Please format every line of text in the entries below as a JSON list of strings, one string per line, leaving out blank lines and the pictures.
++++++++++++++++++++
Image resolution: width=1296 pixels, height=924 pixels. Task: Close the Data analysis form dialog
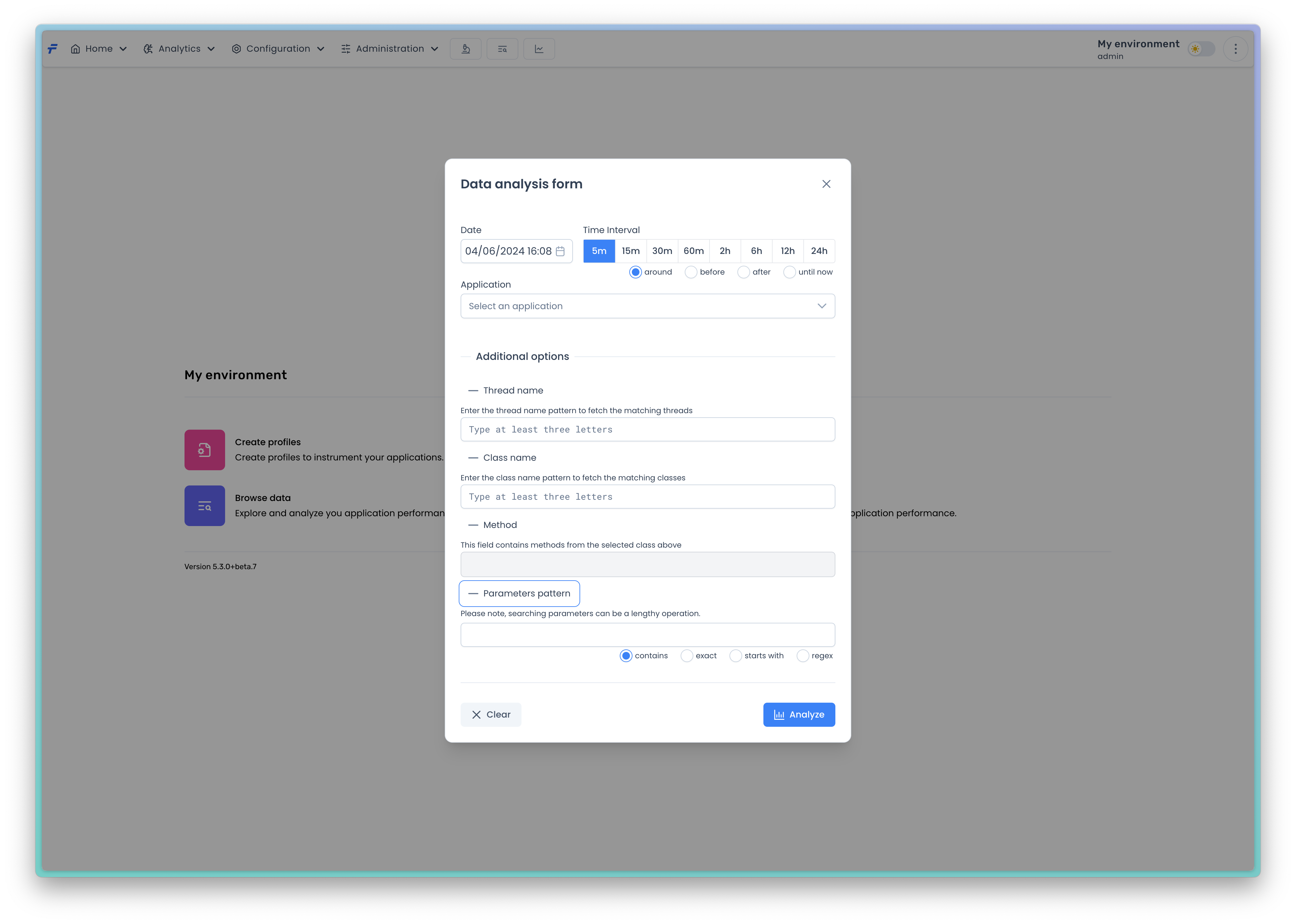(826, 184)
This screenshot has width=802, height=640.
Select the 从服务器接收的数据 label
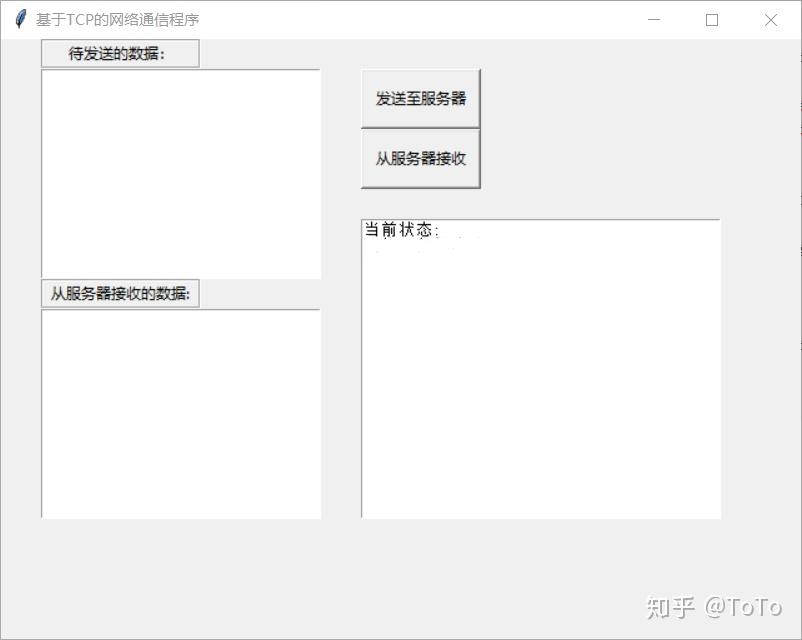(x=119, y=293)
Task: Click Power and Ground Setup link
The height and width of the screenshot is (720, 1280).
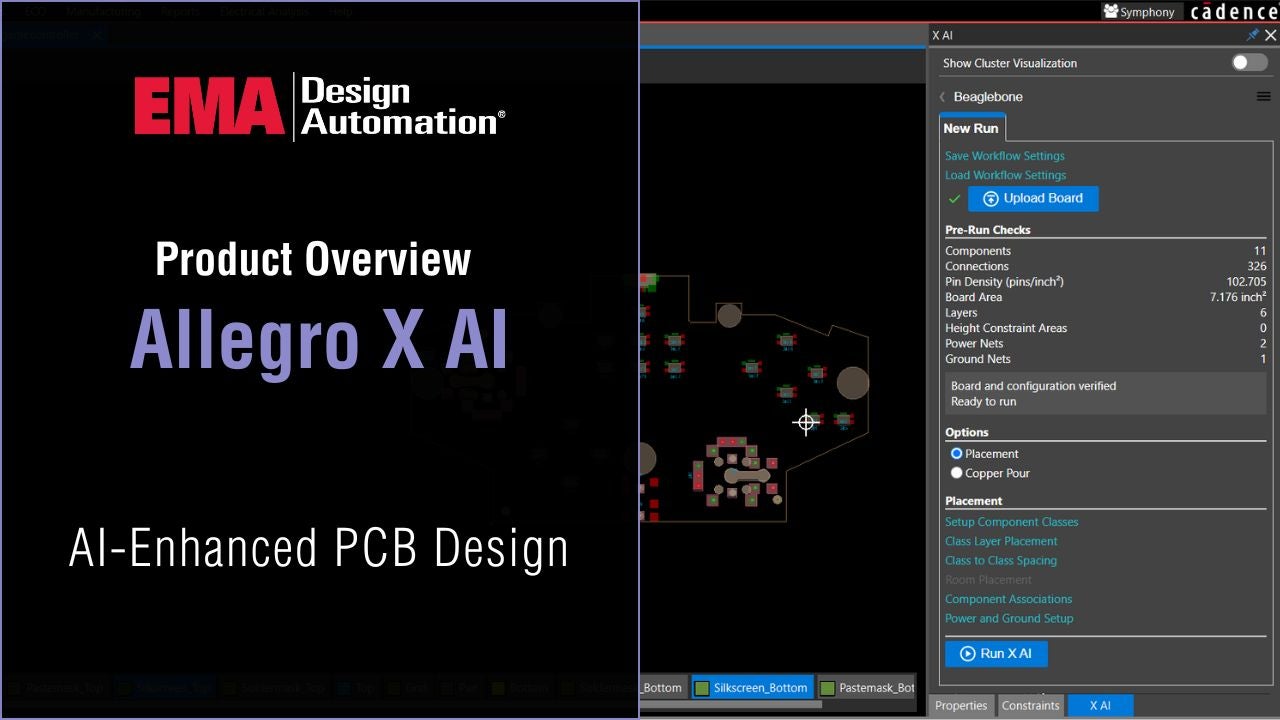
++++++++++++++++++++
_ANSWER TO THE EXERCISE:_
[
  "Image resolution: width=1296 pixels, height=924 pixels. Task: Close the Data analysis form dialog",
  "(826, 184)",
  "This screenshot has width=802, height=640.",
  "Select the 从服务器接收的数据 label",
  "(x=119, y=293)",
  "Task: Click Power and Ground Setup link",
  "The height and width of the screenshot is (720, 1280)."
]